* _Screenshot grounding data_
------

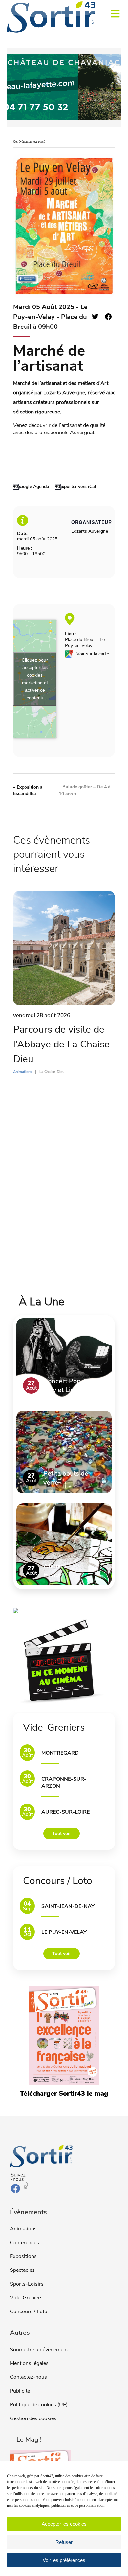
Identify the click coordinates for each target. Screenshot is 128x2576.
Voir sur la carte (92, 654)
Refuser (64, 2542)
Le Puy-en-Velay (64, 1932)
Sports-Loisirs (27, 2284)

------

* _ASSIGNMENT_
Hand back the records above exactly, leaving out every picture.

* _RESULT_
Identify the click coordinates for each target. Screenshot is 128x2576.
Voir sur la carte (92, 654)
Refuser (64, 2542)
Le Puy-en-Velay (64, 1932)
Sports-Loisirs (27, 2284)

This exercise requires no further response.